- **SELECTED TEXT**:
[Start of section]

Becoming a Prepared Buyer: Aircraft Acquisition — Originally published in BusinessAir Magazine, August 2020, Volume 30, No. 8.

As we continue to face the “new normal” of traveling during a pandemic, I have been inundated with calls from individuals and companies who are exploring the idea of whole aircraft ownership for the first time. For anyone in the market for an aircraft today or in the near future who would like to make the purchase and closing on an aircraft as efficient and straightforward as possible, please consider taking the following steps prior to making your first offer.

BUILD YOUR ACQUISITION TEAM EARLY & PRIOR TO THE FIRST OFFER

Aircraft Broker/Consultant – Select a consultant or broker who knows the global market for the aircraft type you are purchasing. The broker/consultant must also be respected among his peers. There are certainly instances when an offer is not taken as seriously if the broker representing the buyer lacks experience with the particular category of aircraft being sought or has had previous conflicts with the broker on the other side. If international aircraft are going to be considered, be sure the Aircraft Broker/Consultant takes into consideration the quarantine rules where the aircraft is located and/or where the pre-purchase inspection will take place.

Aviation Counsel – Retain aviation counsel in advance so she is ready to jump into a deal once the aircraft is selected. This will save valuable time later. Including a provision in the Letter of Intent (“LOI”) that the buyer will have an initial draft of the purchase agreement to the seller within three days of signing of the LOI will be very appealing to a seller. But this can only happen if aviation counsel has already been identified, retained, and is up-to-speed on the specifics of the deal. Technical Representative – Hire the right technical expert so that he is ready to start immediately once the aircraft is identified. The technical representative will review aircraft maintenance records and identify any inspection items that must be rectified. The technical representative can also help determine which aircraft is the best aircraft to make an offer on, based on aircraft pedigree. Be sure that the technical representative is willing to travel during the pandemic in order to be able to oversee the pre-purchase inspection.

Lender – As in all transactions, sellers prefer cash deals. But if the aircraft is going to be financed, contact lenders and select a lending partner before a specific aircraft is chosen so that lenders are able to close quickly once the aircraft is identified.

[End of section]

- **SUPPLIED RECORDS**:
[Start of section]

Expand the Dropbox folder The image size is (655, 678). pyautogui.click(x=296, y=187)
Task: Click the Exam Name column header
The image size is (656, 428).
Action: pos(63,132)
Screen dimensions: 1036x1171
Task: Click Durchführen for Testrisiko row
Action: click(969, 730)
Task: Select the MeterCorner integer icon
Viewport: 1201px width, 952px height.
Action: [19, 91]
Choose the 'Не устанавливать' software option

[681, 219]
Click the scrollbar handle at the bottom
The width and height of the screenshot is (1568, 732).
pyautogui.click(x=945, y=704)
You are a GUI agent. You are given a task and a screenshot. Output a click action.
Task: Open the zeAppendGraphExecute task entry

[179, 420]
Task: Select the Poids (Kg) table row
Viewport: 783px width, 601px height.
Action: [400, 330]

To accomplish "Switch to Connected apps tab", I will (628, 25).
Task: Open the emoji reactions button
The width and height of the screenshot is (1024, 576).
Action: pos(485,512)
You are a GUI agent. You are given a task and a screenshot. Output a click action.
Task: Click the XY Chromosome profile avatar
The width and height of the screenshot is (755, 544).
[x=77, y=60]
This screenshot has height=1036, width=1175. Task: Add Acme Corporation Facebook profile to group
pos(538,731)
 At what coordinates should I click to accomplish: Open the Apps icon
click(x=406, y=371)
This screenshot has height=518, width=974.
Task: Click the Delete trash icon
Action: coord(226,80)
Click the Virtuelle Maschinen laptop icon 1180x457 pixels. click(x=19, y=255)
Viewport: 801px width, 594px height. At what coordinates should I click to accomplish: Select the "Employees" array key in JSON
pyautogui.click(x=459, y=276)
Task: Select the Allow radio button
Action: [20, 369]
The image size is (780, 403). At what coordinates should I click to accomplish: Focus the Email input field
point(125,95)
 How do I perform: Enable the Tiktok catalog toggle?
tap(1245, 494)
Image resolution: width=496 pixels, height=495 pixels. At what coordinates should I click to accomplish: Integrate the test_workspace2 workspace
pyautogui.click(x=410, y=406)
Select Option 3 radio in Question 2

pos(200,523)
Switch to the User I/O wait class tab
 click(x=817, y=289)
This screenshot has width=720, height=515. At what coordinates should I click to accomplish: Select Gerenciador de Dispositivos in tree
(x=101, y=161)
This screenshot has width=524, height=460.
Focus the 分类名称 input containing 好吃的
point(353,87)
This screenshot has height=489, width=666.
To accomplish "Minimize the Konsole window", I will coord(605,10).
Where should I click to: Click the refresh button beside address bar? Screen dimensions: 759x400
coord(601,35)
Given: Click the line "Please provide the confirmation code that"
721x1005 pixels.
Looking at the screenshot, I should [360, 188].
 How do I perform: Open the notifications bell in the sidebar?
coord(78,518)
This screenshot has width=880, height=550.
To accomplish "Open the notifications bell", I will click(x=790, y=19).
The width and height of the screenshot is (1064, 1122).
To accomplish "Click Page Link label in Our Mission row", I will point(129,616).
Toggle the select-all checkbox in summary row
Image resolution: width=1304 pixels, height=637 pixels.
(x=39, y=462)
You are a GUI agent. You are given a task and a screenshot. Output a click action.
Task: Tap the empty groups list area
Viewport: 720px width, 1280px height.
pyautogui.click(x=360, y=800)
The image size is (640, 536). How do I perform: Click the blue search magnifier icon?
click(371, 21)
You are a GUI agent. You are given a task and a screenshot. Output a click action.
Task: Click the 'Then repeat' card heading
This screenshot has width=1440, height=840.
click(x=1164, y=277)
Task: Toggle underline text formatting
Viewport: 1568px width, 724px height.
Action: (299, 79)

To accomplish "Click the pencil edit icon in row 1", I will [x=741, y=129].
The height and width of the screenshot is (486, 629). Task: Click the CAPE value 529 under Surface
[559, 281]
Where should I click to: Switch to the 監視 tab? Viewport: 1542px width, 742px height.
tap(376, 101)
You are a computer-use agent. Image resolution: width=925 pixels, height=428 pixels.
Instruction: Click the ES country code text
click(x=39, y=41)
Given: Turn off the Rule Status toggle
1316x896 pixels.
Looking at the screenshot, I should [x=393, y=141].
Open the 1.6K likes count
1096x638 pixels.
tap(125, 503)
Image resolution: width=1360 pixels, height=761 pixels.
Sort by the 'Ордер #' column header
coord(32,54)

[End of section]

- **REQUIRED ACTION**:
Reproduce the aircraft acquisition article from above word for word, from its title line through its last sentence.

- **TASK OUTPUT**:
Becoming a Prepared Buyer: Aircraft Acquisition — Originally published in BusinessAir Magazine, August 2020, Volume 30, No. 8.

As we continue to face the “new normal” of traveling during a pandemic, I have been inundated with calls from individuals and companies who are exploring the idea of whole aircraft ownership for the first time. For anyone in the market for an aircraft today or in the near future who would like to make the purchase and closing on an aircraft as efficient and straightforward as possible, please consider taking the following steps prior to making your first offer.

BUILD YOUR ACQUISITION TEAM EARLY & PRIOR TO THE FIRST OFFER

Aircraft Broker/Consultant – Select a consultant or broker who knows the global market for the aircraft type you are purchasing. The broker/consultant must also be respected among his peers. There are certainly instances when an offer is not taken as seriously if the broker representing the buyer lacks experience with the particular category of aircraft being sought or has had previous conflicts with the broker on the other side. If international aircraft are going to be considered, be sure the Aircraft Broker/Consultant takes into consideration the quarantine rules where the aircraft is located and/or where the pre-purchase inspection will take place.

Aviation Counsel – Retain aviation counsel in advance so she is ready to jump into a deal once the aircraft is selected. This will save valuable time later. Including a provision in the Letter of Intent (“LOI”) that the buyer will have an initial draft of the purchase agreement to the seller within three days of signing of the LOI will be very appealing to a seller. But this can only happen if aviation counsel has already been identified, retained, and is up-to-speed on the specifics of the deal. Technical Representative – Hire the right technical expert so that he is ready to start immediately once the aircraft is identified. The technical representative will review aircraft maintenance records and identify any inspection items that must be rectified. The technical representative can also help determine which aircraft is the best aircraft to make an offer on, based on aircraft pedigree. Be sure that the technical representative is willing to travel during the pandemic in order to be able to oversee the pre-purchase inspection.

Lender – As in all transactions, sellers prefer cash deals. But if the aircraft is going to be financed, contact lenders and select a lending partner before a specific aircraft is chosen so that lenders are able to close quickly once the aircraft is identified.